Aude : retour sur les incendies

Publié le 06 août 2019

Deux parcelles de syrahs appartenant à Joël Colos ont brûlé en totalité.

Dix jours après l’incendie du massif du Pinada, entre Fabrezan et Thézan-des-Corbières, les dégâts sont spectaculaires dans et autour des parcelles touchées. Pour certains, l’addition est salée.

Impossible de ne pas remarquer les stigmates du passage des flammes de l’incendie des 15 et 16 juillet en arrivant près du massif du Pinada, entre Fabrezan et Thézan-des-Corbières.
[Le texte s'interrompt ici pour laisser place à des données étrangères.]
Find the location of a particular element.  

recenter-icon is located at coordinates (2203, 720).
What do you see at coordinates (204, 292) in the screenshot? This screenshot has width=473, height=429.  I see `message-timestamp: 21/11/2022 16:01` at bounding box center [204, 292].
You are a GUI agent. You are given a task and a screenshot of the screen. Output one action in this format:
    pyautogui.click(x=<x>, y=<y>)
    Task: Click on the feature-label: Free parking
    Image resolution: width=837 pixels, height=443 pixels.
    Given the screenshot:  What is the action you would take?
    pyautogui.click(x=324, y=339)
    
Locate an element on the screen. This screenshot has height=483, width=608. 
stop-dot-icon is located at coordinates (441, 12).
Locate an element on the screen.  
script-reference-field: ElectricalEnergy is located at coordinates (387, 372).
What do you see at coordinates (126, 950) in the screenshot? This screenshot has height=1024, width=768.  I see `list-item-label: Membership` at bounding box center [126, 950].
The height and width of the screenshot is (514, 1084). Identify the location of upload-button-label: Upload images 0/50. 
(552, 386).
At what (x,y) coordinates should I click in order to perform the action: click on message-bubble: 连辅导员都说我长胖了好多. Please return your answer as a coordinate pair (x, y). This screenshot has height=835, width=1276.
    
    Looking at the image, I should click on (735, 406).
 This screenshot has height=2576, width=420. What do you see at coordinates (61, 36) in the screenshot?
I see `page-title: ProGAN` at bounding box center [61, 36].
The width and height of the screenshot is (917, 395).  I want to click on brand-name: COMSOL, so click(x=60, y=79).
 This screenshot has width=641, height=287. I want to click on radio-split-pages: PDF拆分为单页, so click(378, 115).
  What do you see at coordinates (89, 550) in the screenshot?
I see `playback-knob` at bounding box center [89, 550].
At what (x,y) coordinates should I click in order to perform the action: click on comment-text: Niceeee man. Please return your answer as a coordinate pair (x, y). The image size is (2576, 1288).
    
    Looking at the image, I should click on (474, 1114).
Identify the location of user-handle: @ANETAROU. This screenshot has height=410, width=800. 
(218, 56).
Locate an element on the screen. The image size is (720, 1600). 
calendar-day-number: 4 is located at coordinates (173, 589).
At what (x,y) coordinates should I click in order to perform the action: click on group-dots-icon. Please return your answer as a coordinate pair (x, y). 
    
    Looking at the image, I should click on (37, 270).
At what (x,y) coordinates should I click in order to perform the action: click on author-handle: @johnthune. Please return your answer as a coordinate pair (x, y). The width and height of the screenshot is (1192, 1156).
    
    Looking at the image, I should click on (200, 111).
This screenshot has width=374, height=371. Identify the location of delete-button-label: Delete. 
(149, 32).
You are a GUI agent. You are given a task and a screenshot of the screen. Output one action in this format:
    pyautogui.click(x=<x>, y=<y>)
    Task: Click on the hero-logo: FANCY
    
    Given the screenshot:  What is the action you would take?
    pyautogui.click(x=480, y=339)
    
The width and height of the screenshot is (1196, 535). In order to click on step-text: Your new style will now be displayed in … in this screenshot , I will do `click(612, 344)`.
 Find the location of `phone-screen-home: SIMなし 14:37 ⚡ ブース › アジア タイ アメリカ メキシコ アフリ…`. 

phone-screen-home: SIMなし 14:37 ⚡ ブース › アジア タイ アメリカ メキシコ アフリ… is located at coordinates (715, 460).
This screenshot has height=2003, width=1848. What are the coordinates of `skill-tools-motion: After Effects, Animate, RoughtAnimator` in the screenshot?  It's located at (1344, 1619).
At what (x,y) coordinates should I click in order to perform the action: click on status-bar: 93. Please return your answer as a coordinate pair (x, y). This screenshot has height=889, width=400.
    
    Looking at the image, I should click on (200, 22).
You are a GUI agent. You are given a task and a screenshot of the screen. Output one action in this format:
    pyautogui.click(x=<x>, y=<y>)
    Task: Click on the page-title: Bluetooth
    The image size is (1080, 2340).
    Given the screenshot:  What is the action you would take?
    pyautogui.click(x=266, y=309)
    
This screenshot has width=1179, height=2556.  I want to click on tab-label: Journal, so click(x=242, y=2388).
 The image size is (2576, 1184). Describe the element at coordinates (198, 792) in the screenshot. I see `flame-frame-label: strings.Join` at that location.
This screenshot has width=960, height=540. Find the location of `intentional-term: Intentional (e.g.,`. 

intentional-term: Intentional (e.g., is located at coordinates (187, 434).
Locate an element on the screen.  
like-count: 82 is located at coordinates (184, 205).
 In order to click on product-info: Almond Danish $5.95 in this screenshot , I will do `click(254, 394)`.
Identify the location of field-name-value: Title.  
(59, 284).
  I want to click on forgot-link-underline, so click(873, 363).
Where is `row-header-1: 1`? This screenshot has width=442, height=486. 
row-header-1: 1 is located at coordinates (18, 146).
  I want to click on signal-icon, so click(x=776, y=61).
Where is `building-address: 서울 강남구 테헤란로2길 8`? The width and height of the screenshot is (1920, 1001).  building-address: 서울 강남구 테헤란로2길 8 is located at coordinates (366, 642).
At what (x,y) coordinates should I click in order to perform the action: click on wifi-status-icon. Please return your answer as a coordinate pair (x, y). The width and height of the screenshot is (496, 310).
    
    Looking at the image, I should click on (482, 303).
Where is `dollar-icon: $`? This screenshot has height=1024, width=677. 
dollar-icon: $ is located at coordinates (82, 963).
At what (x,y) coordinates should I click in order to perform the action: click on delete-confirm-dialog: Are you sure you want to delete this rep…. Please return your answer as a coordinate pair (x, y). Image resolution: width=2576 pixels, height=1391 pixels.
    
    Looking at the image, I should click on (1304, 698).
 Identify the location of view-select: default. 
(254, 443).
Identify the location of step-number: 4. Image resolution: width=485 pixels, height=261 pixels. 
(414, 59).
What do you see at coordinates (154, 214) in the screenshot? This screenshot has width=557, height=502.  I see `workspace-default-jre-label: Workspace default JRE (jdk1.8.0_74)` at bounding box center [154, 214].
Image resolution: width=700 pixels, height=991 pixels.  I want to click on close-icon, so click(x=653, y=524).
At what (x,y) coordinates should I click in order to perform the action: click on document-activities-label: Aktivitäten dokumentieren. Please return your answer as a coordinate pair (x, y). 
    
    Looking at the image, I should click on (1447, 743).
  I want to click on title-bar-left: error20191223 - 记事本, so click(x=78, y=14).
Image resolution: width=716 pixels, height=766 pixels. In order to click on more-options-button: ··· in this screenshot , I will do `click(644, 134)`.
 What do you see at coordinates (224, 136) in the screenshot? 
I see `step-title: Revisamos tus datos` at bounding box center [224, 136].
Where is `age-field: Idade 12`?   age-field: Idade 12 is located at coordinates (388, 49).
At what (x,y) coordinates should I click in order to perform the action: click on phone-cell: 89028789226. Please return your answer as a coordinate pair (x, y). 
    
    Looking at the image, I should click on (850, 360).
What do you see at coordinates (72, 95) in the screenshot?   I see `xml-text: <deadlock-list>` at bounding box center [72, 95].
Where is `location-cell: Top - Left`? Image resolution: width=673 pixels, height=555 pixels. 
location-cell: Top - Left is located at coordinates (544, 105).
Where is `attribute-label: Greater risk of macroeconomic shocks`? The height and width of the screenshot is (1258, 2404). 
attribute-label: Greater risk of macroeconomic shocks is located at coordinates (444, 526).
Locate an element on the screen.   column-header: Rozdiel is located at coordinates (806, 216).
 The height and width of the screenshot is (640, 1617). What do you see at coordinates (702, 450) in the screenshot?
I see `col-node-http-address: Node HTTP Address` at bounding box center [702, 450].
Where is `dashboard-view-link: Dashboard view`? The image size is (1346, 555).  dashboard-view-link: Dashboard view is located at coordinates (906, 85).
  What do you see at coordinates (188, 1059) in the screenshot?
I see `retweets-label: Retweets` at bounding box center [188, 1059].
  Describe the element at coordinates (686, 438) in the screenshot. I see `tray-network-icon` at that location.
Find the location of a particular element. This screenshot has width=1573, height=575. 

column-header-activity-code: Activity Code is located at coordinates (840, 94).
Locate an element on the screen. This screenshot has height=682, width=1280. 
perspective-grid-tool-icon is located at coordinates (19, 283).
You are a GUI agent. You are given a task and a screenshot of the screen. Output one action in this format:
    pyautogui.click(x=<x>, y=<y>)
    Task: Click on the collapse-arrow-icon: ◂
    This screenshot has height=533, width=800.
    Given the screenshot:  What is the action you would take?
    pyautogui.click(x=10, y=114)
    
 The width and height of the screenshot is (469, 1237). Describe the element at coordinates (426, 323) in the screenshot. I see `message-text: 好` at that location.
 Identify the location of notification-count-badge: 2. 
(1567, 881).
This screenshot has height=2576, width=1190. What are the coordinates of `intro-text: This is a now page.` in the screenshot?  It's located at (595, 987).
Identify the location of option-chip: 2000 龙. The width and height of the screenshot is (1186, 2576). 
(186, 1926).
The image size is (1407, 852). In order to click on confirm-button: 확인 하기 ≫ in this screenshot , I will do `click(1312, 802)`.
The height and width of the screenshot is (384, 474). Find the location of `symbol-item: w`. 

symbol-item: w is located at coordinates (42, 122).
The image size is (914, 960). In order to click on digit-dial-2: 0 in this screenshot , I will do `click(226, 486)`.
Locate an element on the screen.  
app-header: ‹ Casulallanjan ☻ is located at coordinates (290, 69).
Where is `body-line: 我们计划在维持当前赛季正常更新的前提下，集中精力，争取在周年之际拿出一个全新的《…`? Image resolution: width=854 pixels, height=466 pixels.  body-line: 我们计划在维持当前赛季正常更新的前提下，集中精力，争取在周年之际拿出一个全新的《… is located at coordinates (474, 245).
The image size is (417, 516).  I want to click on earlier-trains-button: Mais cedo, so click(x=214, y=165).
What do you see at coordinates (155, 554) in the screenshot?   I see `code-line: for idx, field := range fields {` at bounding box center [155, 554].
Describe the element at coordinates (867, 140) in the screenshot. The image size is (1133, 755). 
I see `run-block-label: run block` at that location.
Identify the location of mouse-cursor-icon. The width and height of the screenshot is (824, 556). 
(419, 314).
Ce qui interpelle ensuite, ce sont ces aires de feuillage marron qui, tels des carreaux de tweed écossais, contrastent avec le vert intense émis par les vignes épargnées par les flammes. Enfin, en bordure de parcelles, l’odeur âcre et persistante de fin de feu de cheminée continue de flotter dans l’air.

Pour la plupart, ce sont les rangs en bordure de parcelles qui ont littéralement grillé, illustrant parfaitement le rôle de coupe-feu que remplit cette culture lorsque l’incendie s’approche. Un, deux, cinq, huit rangs touchés… tout dépend de l’intensité du vent et de la proximité avec les flammes descendues de la pinède avoisinante. Bois noircis, feuilles grillées, grappes totalement desséchées, restes de végétation entièrement calcinés dans les inter-rangs et les fossés, les dégâts de l’incendie sont spectaculaires dans et autour des parcelles touchées.

La végétation des fossés a facilité la propagation

David Latham, propriétaire du château Saint-Estève, possède une vingtaine de parcelles qui ont été affectées à des degrés divers. Il détaille combien les fossés attenant aux vignes ont servi de relais pour passer d’une parcelle à l’autre. “Ces feux sont arrivés après une longue période de chaleur, qui a grandement asséché les enherbements et la végétation des fossés. Or, ces fossés ont servi d’accélérateur et de relais de transmission des flammes entre les parcelles. Maintenant qu’on ne peut plus les brûler en hiver, les fossés ne sont plus aussi propres qu’avant. Même en tondant les abords, la végétation monte dans les fossés et ce sont tous ces roseaux et arbustes qui ont facilité la propagation du feu entre les parcelles. C’est pour cela que certaines parcelles éloignées de la pinède ont été atteintes”, décrit-il d’un ton fataliste. Il ajoute même une circonstance aggravante : dans les 15 jours précédents, les labours d’inter-rangs ont été interdits pour ne pas créer d’étincelles qui pourraient déclencher un départ de feu. “Nous avions passé la charrue juste avant l’interdiction, donc la végétation était limitée dans nos parcelles. Ça n’a pas été la même histoire pour les vignes de mon voisin qui n’a pas pu labourer avant…”, poursuit David Latham.

Des parcelles de vignes et oliviers touchées à 100 %

Les vignes voisines, ce sont celles de Joël Colos, du château Colos-Celse, à Villerouge-la-Crémade. En bordure directe de pinède, il a vu deux parcelles de syrahs complètement brûlées, et deux autres vignes en contrebas atteintes à 80 %, soit 4 hectares au total. Sur ses 7 ha actuellement en production, l’équation se complique fortement pour ce vigneron indépendant. “Même si elles étaient âgées et qu’un jour ou l’autre il aurait fallu les arracher, mes deux parcelles de syrahs situées en bordure de pinède ont complètement brûlé. N’ayant pu faire un travail du sol avant, l’enherbement d’inter-rangs était haut et complètement sec, ce qui a facilité la propagation au lieu d’agir en pare-feu. Mais le vent et la végétation des fossés ont fait sauter les flammes sur la totalité des deux parcelles”, se désole Joël Colos. Il a depuis fait passer un expert qui lui a indiqué que ces deux parcelles ne survivraient pas, contrairement à deux autres situées en contrebas et touchées à 80 %, sur lesquelles la chance de voir des bourgeons repartir est réelle.

Quelques centaines de mètres plus loin, c’est une parcelle de 80 oliviers âgés de huit ans, appartenant à Nicolas Blay et sa mère, qui a complètement flambé. Dans ce cas, un léger enherbement était présent sur la parcelle, mais c’est avant tout la proximité des flammes embrasant la pinède et l’appui du vent qui ont catalysé la transmission du feu vers les oliviers.

Olivier Bazalge


80 oliviers de huit ans et 250 oliviers de trois ans de Nicolas Blay ont payé leur proximité avec la pinède.